- **PASSAGE SHOWN**:
-- -- --

# Atonal opera



## Couchie (Dec 9, 2010)

Is it measurably different from the sound of an orchestra warming up while a tone-deaf soprano rehearses off-key?


----------



## ArtMusic (Jan 5, 2013)

Couchie said:


> Is it measurably different from the sound of an orchestra warming up while a tone-deaf soprano rehearses off-key?


It can be difficult to listen to. But if used at the right dramatic moment, it's like a good chef adding some spice to the recipe. They are very limited few atonal operas that work, Berg's _Wozzeck_ is the best example where it does well, for an atonal opera.


----------



## Mahlerian (Nov 27, 2012)

Couchie said:


> Is it measurably different from the sound of an orchestra warming up while a tone-deaf soprano rehearses off-key?


It's kind of like Wagner in that some people are unable to tell the difference.


----------



## Albert7 (Nov 16, 2014)

Sorry but I am atonal deaf so the soprano can be off-key and I wouldn't know any better.


----------



## MoonlightSonata (Mar 29, 2014)

Albert7 said:


> Sorry but I am atonal deaf so the soprano can be off-key and I wouldn't know any better.


What's atonal deafness?


----------



## anmhe (Feb 10, 2015)

Would you classify some of the works of Poul Ruders that way? If so, I'm sort of with you, Couchie. Atonal works can get tedious and distracting at times. I somewhat get what the composer is trying to accomplish, but I also feel like I'm being antagonized.


----------



## Guest (Mar 22, 2015)

Eh, I find quality contemporary opera to be easily as effective as anything that came before it. Oftentimes, moreso.


----------



## Albert7 (Nov 16, 2014)

MoonlightSonata said:


> What's atonal deafness?


atonal deafness = an inability to distinguish between surrealism and serialism.


----------



## nina foresti (Mar 11, 2014)

Wozzeck comes together once viewed live. It is hard to fathom for me from just a listen (or 2 or 3).


----------



## sabrina (Apr 26, 2011)

Atonal sound that rarely occurs in a concert/aria may be nice. But pure atonal music screeches my delicate ears:lol:
Actually I guess I mostly try to avoid it, to prevent brain damage. 
People think that if they invent strange things can be called composers or painters.
I like Wagner's music, but I don't like his opera as I find it boring.


----------



## Albert7 (Nov 16, 2014)

sabrina said:


> Atonal sound that rarely occurs in a concert/aria may be nice. But pure atonal music screeches my delicate ears:lol:
> Actually I guess I mostly try to avoid it, to prevent brain damage.
> People think that if they invent strange things can be called composers or painters.
> I like Wagner's music, but I don't like his opera as I find it boring.


I have hardcore ears so I can hear anything happily.

Gimme a tin can and drumsticks with a soprano and I'm still in bliss. I am not picky at all.

Scarier for me is my dad telling me of the secret chains and whips that Puccini kept in his basement . Sounds like Madame Butterfly fifty shades of Puccini here.


----------

-- -- --

- **DATA ROWS**:
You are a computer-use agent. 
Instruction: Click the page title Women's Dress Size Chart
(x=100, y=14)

-- -- --

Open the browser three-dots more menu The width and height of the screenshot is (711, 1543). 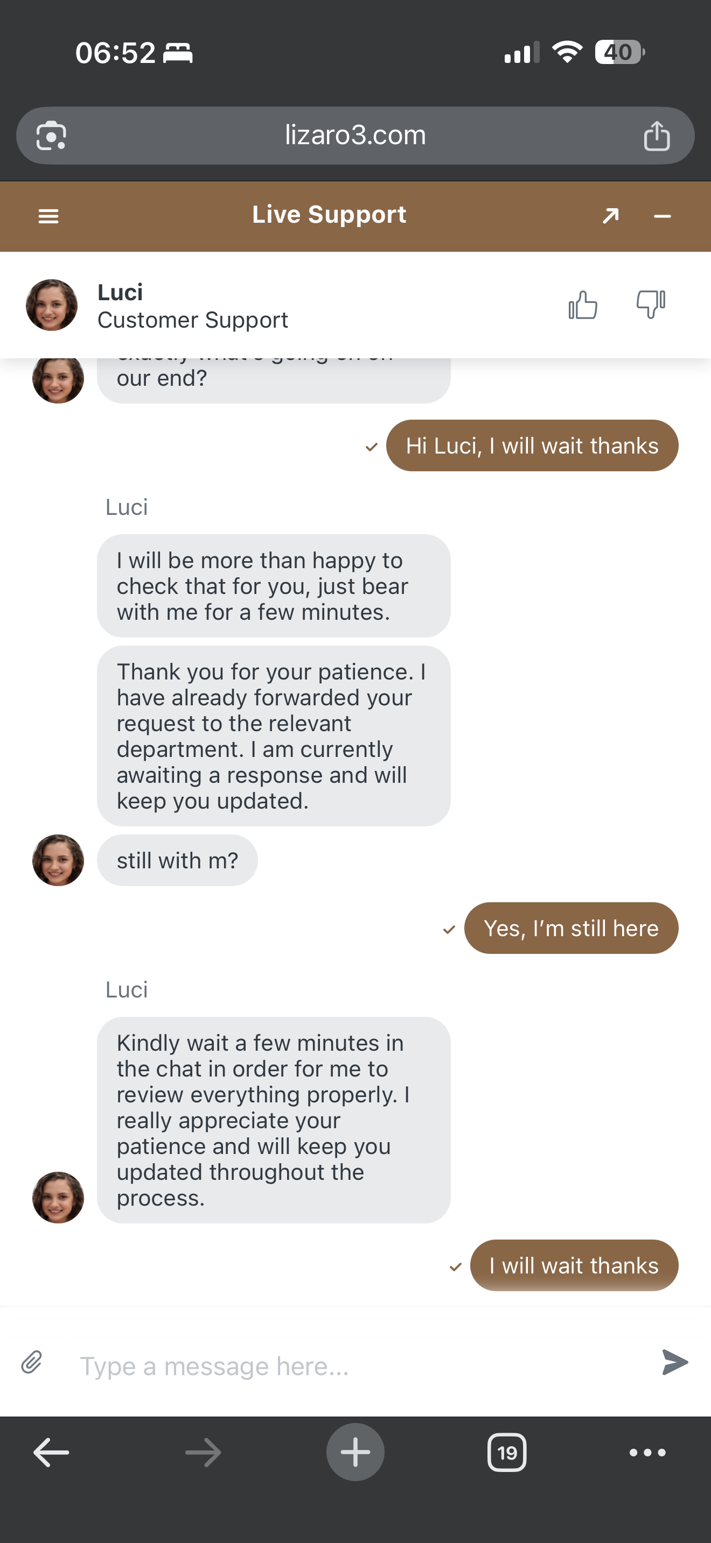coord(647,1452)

-- -- --

- **TASK**: List every composer named in the atonal opera thread, each once, in order of first mention.

- **ANSWER TO THE EXERCISE**: Berg, Wagner, Poul Ruders, Puccini